When they returned to the courtroom in October following more than a year and a half of pandemic-inspired arguments by phone, the justices were unmasked. The lone exception was Justice Sonia Sotomayor, a diabetic since childhood, who has consistently worn a mask in court. Everyone else in the courtroom was required to wear masks, but lawyers removed theirs when they made their arguments.
In January, as coronavirus cases were spiking, seven justices wore masks for the first time while hearing arguments in cases about the Biden administration’s authority to require vaccines for health care workers and impose a vaccine-or-testing requirement on the nation’s large employers. Neil Gorsuch was the lone unmasked justice, while Sotomayor, his seatmate, stayed out of the courtroom altogether and took part in arguments from her office. They denied a media report that they were at odds over masks.

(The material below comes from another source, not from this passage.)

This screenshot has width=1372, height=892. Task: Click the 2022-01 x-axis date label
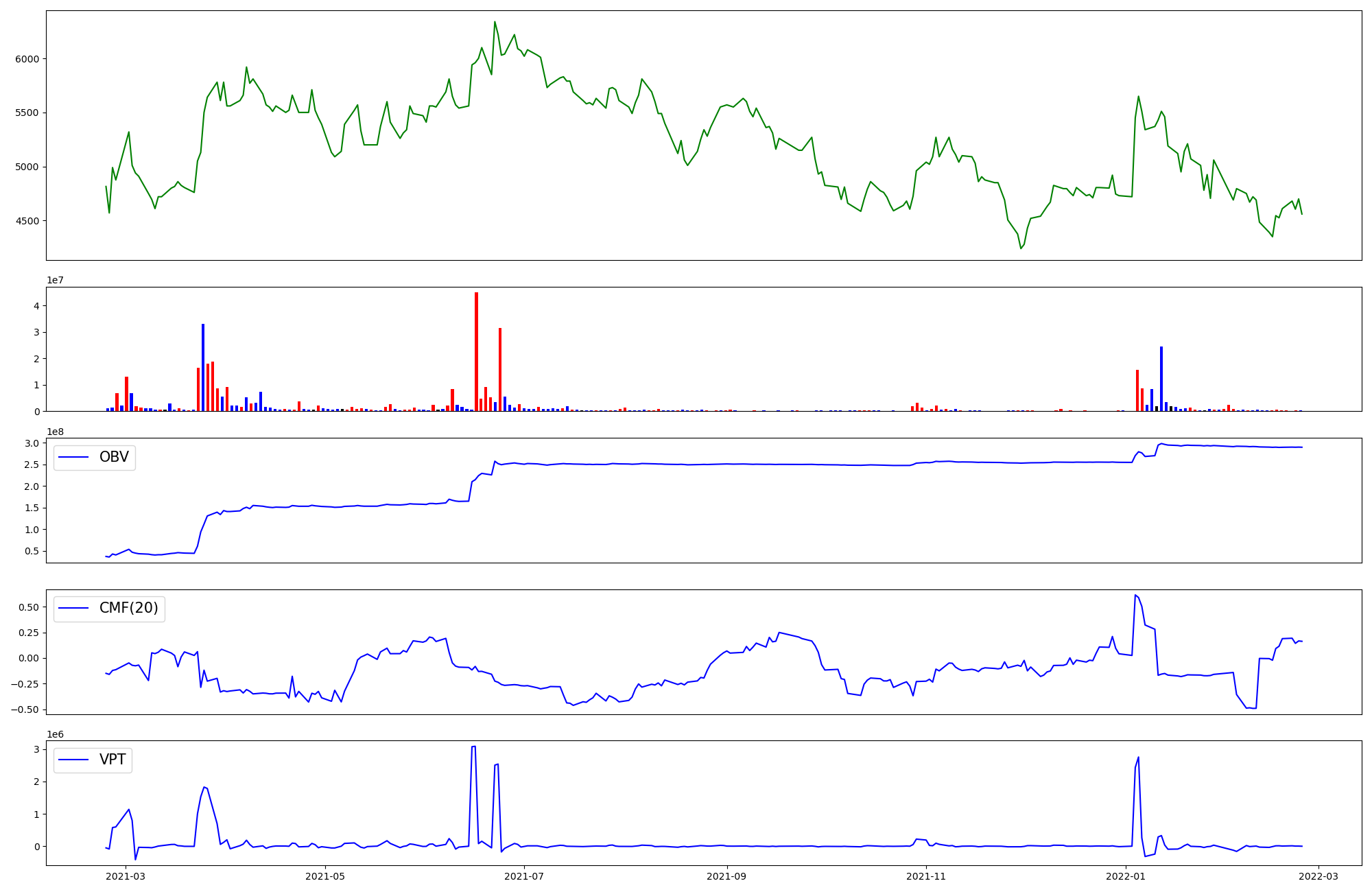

Sotomayor returned for February arguments, but everyone else was unmasked as the omicron surge waned. The court soon dropped the mask requirement for everyone else in the courtroom.
Then for the term’s final arguments this week, Justice Elena Kagan showed up wearing a mask. The court said she had been exposed to someone with the virus and while repeatedly testing negative had decided to wear one out of an abundance of caution.
While masking was a choice, judicial modesty prevailed — only solid colors, white, black or dark blue.